DETAILS: Data were pooled from 3 phase 3 trials (BE VIVID, BE READY, and BE SURE) and their open-label extension (OLE; BE BRIGHT). Efficacy is reported for patients who received bimekizumab continuously from baseline into the OLE. Safety is reported for patients who received >=1 bimekizumab dose. Seven hundred seventy-one patients received bimekizumab from baseline into the OLE. A high proportion achieved complete skin clearance (100% improvement from baseline in Psoriasis Area and Severity Index) at Week 52 (76.2%) and maintained this to Week 196 (64.7%). The rate of treatment-emergent adverse events over 4 years was 169.8/100 patient-years (N = 1495) and did not increase with longer exposure. The most common treatment-emergent adverse events were nasopharyngitis, oral candidiasis, and upper respiratory tract infection, consistent with bimekizumab's known safety profile.

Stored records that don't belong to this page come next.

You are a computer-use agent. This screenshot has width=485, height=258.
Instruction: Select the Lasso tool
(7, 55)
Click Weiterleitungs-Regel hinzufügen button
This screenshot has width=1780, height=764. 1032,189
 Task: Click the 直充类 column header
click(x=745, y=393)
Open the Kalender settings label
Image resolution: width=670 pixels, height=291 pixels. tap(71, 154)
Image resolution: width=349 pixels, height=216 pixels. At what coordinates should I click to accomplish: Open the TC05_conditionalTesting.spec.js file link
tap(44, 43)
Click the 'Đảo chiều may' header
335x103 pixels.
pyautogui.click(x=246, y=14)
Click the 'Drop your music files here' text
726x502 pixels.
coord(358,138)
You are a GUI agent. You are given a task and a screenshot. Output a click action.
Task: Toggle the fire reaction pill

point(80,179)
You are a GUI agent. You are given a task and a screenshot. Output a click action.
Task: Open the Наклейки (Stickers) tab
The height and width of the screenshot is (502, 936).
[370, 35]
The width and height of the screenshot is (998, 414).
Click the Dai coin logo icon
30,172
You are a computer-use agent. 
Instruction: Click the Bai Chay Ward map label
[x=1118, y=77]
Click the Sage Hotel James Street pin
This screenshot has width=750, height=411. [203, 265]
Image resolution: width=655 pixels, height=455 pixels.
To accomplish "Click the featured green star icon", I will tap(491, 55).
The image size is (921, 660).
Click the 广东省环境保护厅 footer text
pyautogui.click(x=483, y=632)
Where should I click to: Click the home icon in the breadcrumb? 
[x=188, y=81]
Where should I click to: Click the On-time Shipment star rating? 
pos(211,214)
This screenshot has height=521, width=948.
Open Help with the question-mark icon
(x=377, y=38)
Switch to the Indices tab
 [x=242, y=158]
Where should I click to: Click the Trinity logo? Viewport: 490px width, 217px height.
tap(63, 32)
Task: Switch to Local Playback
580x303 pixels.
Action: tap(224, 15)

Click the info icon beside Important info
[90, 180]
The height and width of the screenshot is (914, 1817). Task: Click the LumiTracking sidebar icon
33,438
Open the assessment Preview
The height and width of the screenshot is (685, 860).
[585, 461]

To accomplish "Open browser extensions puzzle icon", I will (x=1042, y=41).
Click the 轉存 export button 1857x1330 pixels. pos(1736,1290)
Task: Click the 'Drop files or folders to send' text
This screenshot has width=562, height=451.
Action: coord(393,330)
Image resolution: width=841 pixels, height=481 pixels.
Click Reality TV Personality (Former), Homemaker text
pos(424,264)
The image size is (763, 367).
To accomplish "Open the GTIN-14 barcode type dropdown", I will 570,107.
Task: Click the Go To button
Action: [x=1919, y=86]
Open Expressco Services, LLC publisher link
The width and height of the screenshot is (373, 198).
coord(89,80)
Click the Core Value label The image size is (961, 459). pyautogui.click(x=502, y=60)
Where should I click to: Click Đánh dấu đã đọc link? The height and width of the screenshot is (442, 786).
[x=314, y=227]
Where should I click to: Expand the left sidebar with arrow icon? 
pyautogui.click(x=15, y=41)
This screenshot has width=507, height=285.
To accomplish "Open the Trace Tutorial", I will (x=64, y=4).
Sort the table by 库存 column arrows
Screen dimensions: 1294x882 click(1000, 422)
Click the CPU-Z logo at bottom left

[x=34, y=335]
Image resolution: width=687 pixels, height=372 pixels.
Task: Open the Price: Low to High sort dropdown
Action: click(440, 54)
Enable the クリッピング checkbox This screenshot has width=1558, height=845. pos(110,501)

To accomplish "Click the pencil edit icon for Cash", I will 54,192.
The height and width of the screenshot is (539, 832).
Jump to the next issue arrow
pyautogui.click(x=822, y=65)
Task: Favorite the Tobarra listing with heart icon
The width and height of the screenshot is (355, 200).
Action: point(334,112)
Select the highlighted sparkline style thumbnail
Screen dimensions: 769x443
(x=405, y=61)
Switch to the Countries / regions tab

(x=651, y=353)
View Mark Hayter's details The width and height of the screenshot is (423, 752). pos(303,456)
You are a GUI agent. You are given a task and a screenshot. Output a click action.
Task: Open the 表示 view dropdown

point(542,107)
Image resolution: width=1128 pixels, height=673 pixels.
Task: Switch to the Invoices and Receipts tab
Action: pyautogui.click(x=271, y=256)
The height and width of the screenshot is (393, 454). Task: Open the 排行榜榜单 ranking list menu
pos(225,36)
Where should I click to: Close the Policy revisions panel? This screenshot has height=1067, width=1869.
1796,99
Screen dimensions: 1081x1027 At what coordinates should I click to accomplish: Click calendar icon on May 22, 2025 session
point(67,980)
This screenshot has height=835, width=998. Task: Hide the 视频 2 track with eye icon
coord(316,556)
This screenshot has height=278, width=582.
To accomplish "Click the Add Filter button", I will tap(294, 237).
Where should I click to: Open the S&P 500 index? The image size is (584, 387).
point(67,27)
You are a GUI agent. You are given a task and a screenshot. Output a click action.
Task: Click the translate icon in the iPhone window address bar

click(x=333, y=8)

Copyright © Elsevier Ltd. All rights reserved.

Source: Blauvelt, A., Langley, R. G., Lebwohl, M., et al. (2024). Bimekizumab Durability of Efficacy Through 196 Weeks and Safety Through 4 Years in Patients With Moderate to Severe Plaque Psoriasis: Results From the BE BRIGHT Open-Label Extension Trial. Journal of the American Academy of Dermatology. 2025; 93: 644-653. Published: September, 2025. DOI: 10.1016/j.jaad.2025.04.038.